“How come we are working on my hips so much?”
“Because your knees were giving you some trouble. Remember how you were complaining about feeling them during a squat?”
“That’s right. I had forgotten about that. I don’t notice them anymore.”
“That’s because we strengthened your hips.”
“Huh. I didn’t realize the two were connected.”
The knee is a stable joint stuck between two mobile joints, the hip and the ankle. The knee bends and extends. It isn’t supposed to move side-to-side. Movement at the hip and ankle affect movement at the knee. When the muscles that stabilize the hip or ankle are weak, this can cause excessive movement at the knee joint, eventually leading to pain or even structural damage. Injury at the knee is rarely a result of dysfunction at the knee; rather, it is a result of dysfunction at either the hip or ankle.

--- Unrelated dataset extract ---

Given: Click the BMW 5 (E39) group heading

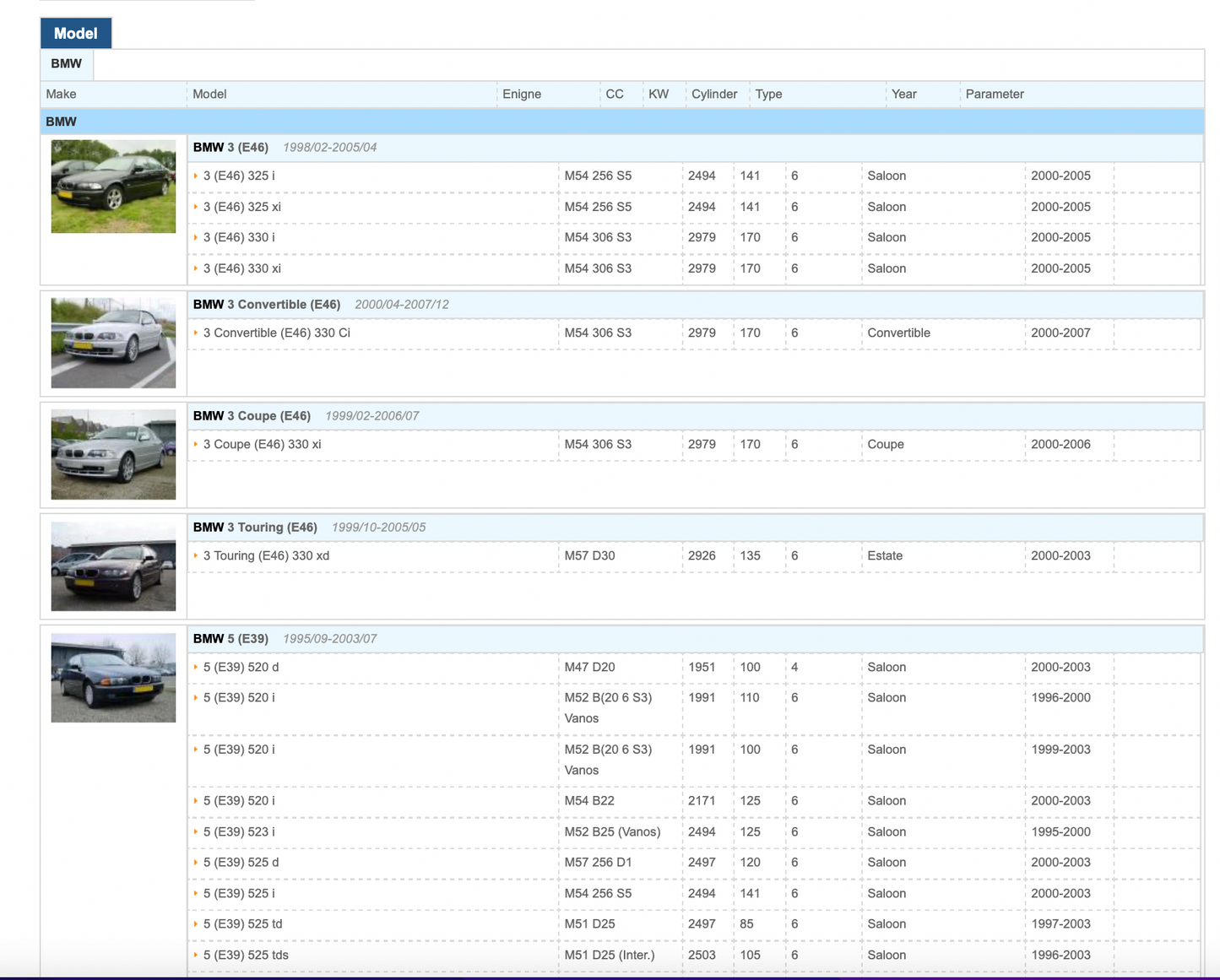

The foot is the body’s first point of contact with the ground. The muscles of the ankle and foot control how the foot comes into contact with the ground. When the foot everts more than normal, or excessively pronates, this places the tibia into internal rotation. This internal rotation forces the knee to move inward. Not only does this cause stress on the knee joint, it also forces some of the muscles which control the foot and ankle to become excessively tight and others to become overly lengthened or weak. The lateral gastrocnemius, or outer calf muscle, becomes tight and shortened. The short head of the biceps femoris, which decelerates knee extension and tibial internal rotation, also becomes tight. Conversely, the muscles opposing the gastrocnemius, the posterior and anterior tibialis, are weak and overstretched. These are the muscles that control ankle dorsiflexion, slow down ankle plantar flexion, and stabilize the arch of the foot. The medial hamstring, which decelerates tibial external rotation, is also overstretched and weak.

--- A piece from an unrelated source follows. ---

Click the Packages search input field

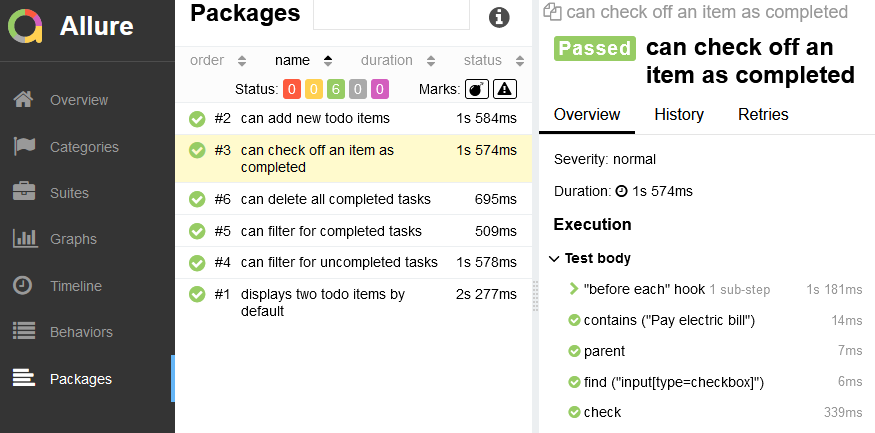pos(391,14)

Some of the muscles at the hip control femoral internal rotation. When the femur rotates inward, the knee will also move inward. Many muscles in the hip control the motion of the thighbone, or femur. The gluteus medius (GM) has two functions: it acts to slow hip adduction and external rotation and also decelerates internal rotation of the femur. The TFL, or tensor fascia latae, isn’t located as deeply as the GM and acts to slow hip extension, adduction, and external rotation. When the GM is weak, the TFL acts as a prime mover. This means it no longer just assists the GM; rather, it does the GM’s job while the GM is out to lunch. The problem with this is when the GM isn’t working to counterbalance it, the TFL will internally rotate the femur, moving the knee inward at initial contact. The knee functions best when it points straight ahead, bending forwards and backwards, not moving side to side. Repeatedly asking the knee to move inward at foot strike will eventually lead to knee pain.

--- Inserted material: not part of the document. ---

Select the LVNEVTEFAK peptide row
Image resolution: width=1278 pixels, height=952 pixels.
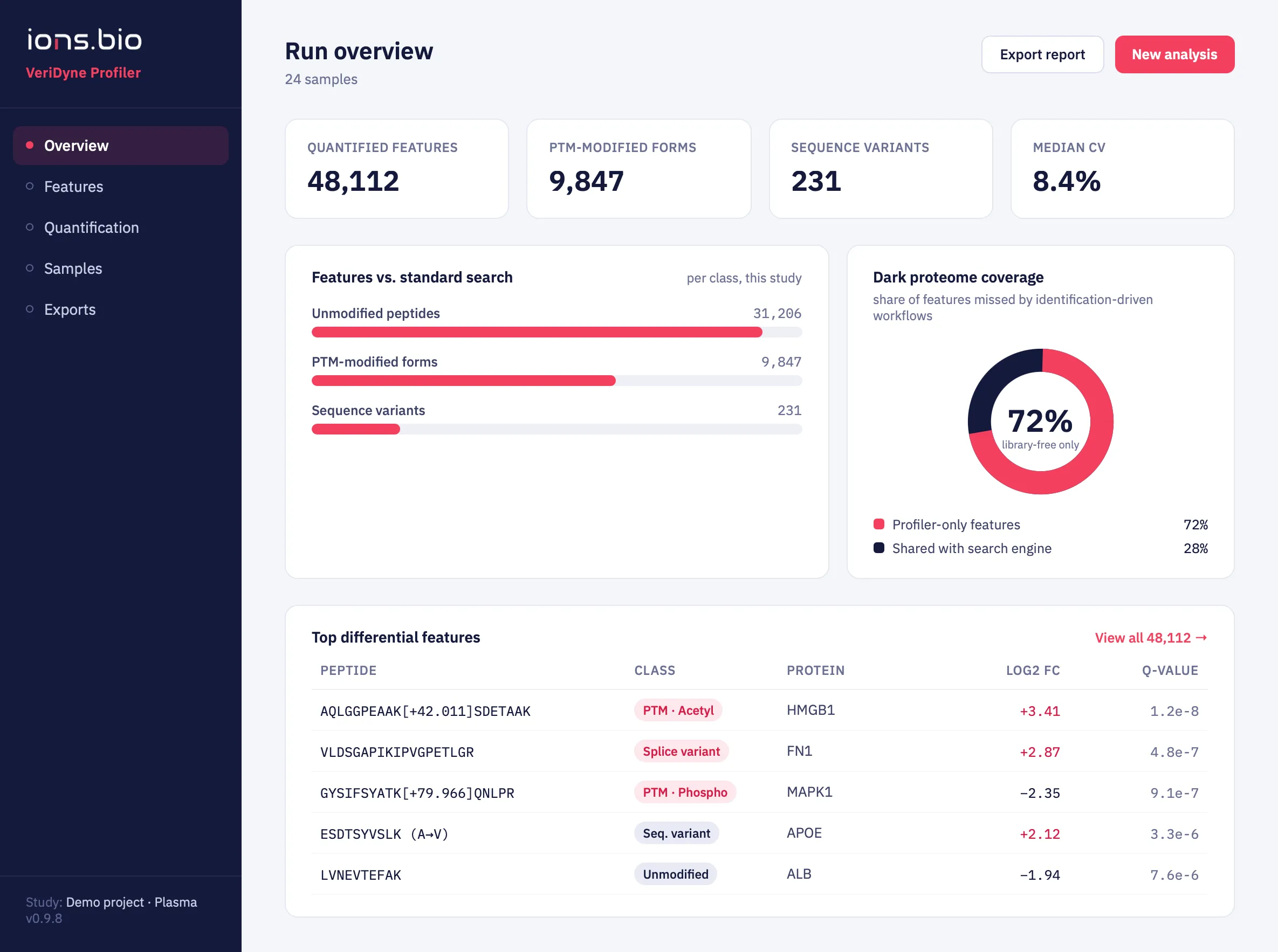pyautogui.click(x=759, y=874)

As you can see, understanding what is going on at the ankle and hip allows a professional to identify potential sources of knee pain. If you would like to get an idea of whether your knees are functioning properly, stand in front of a mirror, feet hip distance apart, hands on your hips, feet pointing straight ahead. Perform a squat by sitting back like you are sitting in a chair, keeping your chest lifted. Watch your knees. Do they stay pointing straight ahead over your second and third toes or do they wonder in or out? If you would like to further assess your knee function and you have good balance, stand on one leg, hands on your hips, foot pointing straight ahead. Perform a partial single leg squat by sitting back as described above. Again, watch your knee. What does it do? After performing three or four reps, switch sides. Often, one side is fine while the other has some trouble. The “good” side can sometimes mask problems during the double leg squat, but when asked to stand alone during a single leg squat, the “weak” side can no longer hide.